Item-finding entries:
........

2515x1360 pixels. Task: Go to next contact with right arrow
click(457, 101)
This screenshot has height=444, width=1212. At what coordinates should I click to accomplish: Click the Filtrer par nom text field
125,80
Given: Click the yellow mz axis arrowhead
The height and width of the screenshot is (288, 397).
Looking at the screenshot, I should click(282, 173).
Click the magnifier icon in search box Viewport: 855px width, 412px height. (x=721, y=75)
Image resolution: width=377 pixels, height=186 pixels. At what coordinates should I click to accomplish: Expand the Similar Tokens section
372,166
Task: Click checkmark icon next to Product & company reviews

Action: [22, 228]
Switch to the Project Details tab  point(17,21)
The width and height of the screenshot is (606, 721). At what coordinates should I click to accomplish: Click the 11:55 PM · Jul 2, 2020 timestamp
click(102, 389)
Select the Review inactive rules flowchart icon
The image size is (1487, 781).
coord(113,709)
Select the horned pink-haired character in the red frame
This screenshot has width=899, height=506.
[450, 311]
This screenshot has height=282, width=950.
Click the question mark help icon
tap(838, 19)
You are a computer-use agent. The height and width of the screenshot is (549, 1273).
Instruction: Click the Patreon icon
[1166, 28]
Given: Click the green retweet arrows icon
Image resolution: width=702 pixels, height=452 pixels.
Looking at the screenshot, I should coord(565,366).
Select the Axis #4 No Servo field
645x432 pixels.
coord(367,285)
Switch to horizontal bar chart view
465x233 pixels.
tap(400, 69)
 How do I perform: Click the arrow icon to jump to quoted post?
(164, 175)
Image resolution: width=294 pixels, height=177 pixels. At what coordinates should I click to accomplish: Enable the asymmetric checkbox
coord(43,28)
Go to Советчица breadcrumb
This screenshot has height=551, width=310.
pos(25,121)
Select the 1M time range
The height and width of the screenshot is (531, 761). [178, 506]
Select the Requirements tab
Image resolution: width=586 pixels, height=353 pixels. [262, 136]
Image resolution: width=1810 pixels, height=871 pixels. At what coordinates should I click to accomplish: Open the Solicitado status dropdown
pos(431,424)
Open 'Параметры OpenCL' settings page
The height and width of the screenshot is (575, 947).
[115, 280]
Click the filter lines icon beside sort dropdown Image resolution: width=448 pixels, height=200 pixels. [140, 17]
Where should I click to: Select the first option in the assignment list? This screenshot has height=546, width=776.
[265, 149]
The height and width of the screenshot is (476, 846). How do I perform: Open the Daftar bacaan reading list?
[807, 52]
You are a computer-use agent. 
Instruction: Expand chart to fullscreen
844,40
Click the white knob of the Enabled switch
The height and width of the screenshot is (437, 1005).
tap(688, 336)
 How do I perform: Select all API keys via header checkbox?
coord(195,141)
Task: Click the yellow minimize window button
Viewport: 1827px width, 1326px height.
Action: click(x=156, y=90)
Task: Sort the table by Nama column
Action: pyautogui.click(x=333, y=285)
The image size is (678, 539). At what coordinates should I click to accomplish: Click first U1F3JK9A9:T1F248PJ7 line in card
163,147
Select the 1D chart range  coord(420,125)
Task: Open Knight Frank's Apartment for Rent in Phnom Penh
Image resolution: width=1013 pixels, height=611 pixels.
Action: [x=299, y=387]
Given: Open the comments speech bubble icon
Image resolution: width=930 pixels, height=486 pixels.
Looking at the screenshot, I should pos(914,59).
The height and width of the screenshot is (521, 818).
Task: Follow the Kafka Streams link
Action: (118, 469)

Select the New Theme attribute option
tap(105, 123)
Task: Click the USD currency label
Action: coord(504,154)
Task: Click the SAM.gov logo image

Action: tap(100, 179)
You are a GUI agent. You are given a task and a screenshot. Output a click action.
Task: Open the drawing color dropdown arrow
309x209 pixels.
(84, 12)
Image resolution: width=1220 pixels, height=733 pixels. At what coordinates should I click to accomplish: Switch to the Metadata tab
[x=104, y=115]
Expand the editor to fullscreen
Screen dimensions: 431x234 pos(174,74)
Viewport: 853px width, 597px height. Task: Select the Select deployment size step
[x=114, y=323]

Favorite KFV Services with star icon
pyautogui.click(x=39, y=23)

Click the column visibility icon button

........

REQUIREMENTS — Turn every line of the entries above into a Markdown table with two columns, Row and Line, where Row numbers each line in order and Line holds the line itself. Leave out blank lines.

ANSWER IN FULL —
| Row | Line |
|---|---|
| 1 | 2515x1360 pixels. Task: Go to next contact with right arrow |
| 2 | click(457, 101) |
| 3 | This screenshot has height=444, width=1212. At what coordinates should I click to accomplish: Click the Filtrer par nom text field |
| 4 | 125,80 |
| 5 | Given: Click the yellow mz axis arrowhead |
| 6 | The height and width of the screenshot is (288, 397). |
| 7 | Looking at the screenshot, I should click(282, 173). |
| 8 | Click the magnifier icon in search box Viewport: 855px width, 412px height. (x=721, y=75) |
| 9 | Image resolution: width=377 pixels, height=186 pixels. At what coordinates should I click to accomplish: Expand the Similar Tokens section |
| 10 | 372,166 |
| 11 | Task: Click checkmark icon next to Product & company reviews |
| 12 | Action: [22, 228] |
| 13 | Switch to the Project Details tab  point(17,21) |
| 14 | The width and height of the screenshot is (606, 721). At what coordinates should I click to accomplish: Click the 11:55 PM · Jul 2, 2020 timestamp |
| 15 | click(102, 389) |
| 16 | Select the Review inactive rules flowchart icon |
| 17 | The image size is (1487, 781). |
| 18 | coord(113,709) |
| 19 | Select the horned pink-haired character in the red frame |
| 20 | This screenshot has width=899, height=506. |
| 21 | [450, 311] |
| 22 | This screenshot has height=282, width=950. |
| 23 | Click the question mark help icon |
| 24 | tap(838, 19) |
| 25 | You are a computer-use agent. The height and width of the screenshot is (549, 1273). |
| 26 | Instruction: Click the Patreon icon |
| 27 | [1166, 28] |
| 28 | Given: Click the green retweet arrows icon |
| 29 | Image resolution: width=702 pixels, height=452 pixels. |
| 30 | Looking at the screenshot, I should coord(565,366). |
| 31 | Select the Axis #4 No Servo field |
| 32 | 645x432 pixels. |
| 33 | coord(367,285) |
| 34 | Switch to horizontal bar chart view |
| 35 | 465x233 pixels. |
| 36 | tap(400, 69) |
| 37 |  How do I perform: Click the arrow icon to jump to quoted post? |
| 38 | (164, 175) |
| 39 | Image resolution: width=294 pixels, height=177 pixels. At what coordinates should I click to accomplish: Enable the asymmetric checkbox |
| 40 | coord(43,28) |
| 41 | Go to Советчица breadcrumb |
| 42 | This screenshot has height=551, width=310. |
| 43 | pos(25,121) |
| 44 | Select the 1M time range |
| 45 | The height and width of the screenshot is (531, 761). [178, 506] |
| 46 | Select the Requirements tab |
| 47 | Image resolution: width=586 pixels, height=353 pixels. [262, 136] |
| 48 | Image resolution: width=1810 pixels, height=871 pixels. At what coordinates should I click to accomplish: Open the Solicitado status dropdown |
| 49 | pos(431,424) |
| 50 | Open 'Параметры OpenCL' settings page |
| 51 | The height and width of the screenshot is (575, 947). |
| 52 | [115, 280] |
| 53 | Click the filter lines icon beside sort dropdown Image resolution: width=448 pixels, height=200 pixels. [140, 17] |
| 54 | Where should I click to: Select the first option in the assignment list? This screenshot has height=546, width=776. |
| 55 | [265, 149] |
| 56 | The height and width of the screenshot is (476, 846). How do I perform: Open the Daftar bacaan reading list? |
| 57 | [807, 52] |
| 58 | You are a computer-use agent.  |
| 59 | Instruction: Expand chart to fullscreen |
| 60 | 844,40 |
| 61 | Click the white knob of the Enabled switch |
| 62 | The height and width of the screenshot is (437, 1005). |
| 63 | tap(688, 336) |
| 64 |  How do I perform: Select all API keys via header checkbox? |
| 65 | coord(195,141) |
| 66 | Task: Click the yellow minimize window button |
| 67 | Viewport: 1827px width, 1326px height. |
| 68 | Action: click(x=156, y=90) |
| 69 | Task: Sort the table by Nama column |
| 70 | Action: pyautogui.click(x=333, y=285) |
| 71 | The image size is (678, 539). At what coordinates should I click to accomplish: Click first U1F3JK9A9:T1F248PJ7 line in card |
| 72 | 163,147 |
| 73 | Select the 1D chart range  coord(420,125) |
| 74 | Task: Open Knight Frank's Apartment for Rent in Phnom Penh |
| 75 | Image resolution: width=1013 pixels, height=611 pixels. |
| 76 | Action: [x=299, y=387] |
| 77 | Given: Open the comments speech bubble icon |
| 78 | Image resolution: width=930 pixels, height=486 pixels. |
| 79 | Looking at the screenshot, I should pos(914,59). |
| 80 | The height and width of the screenshot is (521, 818). |
| 81 | Task: Follow the Kafka Streams link |
| 82 | Action: (118, 469) |
| 83 | Select the New Theme attribute option |
| 84 | tap(105, 123) |
| 85 | Task: Click the USD currency label |
| 86 | Action: coord(504,154) |
| 87 | Task: Click the SAM.gov logo image |
| 88 | Action: tap(100, 179) |
| 89 | You are a GUI agent. You are given a task and a screenshot. Output a click action. |
| 90 | Task: Open the drawing color dropdown arrow |
| 91 | 309x209 pixels. |
| 92 | (84, 12) |
| 93 | Image resolution: width=1220 pixels, height=733 pixels. At what coordinates should I click to accomplish: Switch to the Metadata tab |
| 94 | [x=104, y=115] |
| 95 | Expand the editor to fullscreen |
| 96 | Screen dimensions: 431x234 pos(174,74) |
| 97 | Viewport: 853px width, 597px height. Task: Select the Select deployment size step |
| 98 | [x=114, y=323] |
| 99 | Favorite KFV Services with star icon |
| 100 | pyautogui.click(x=39, y=23) |
| 101 | Click the column visibility icon button |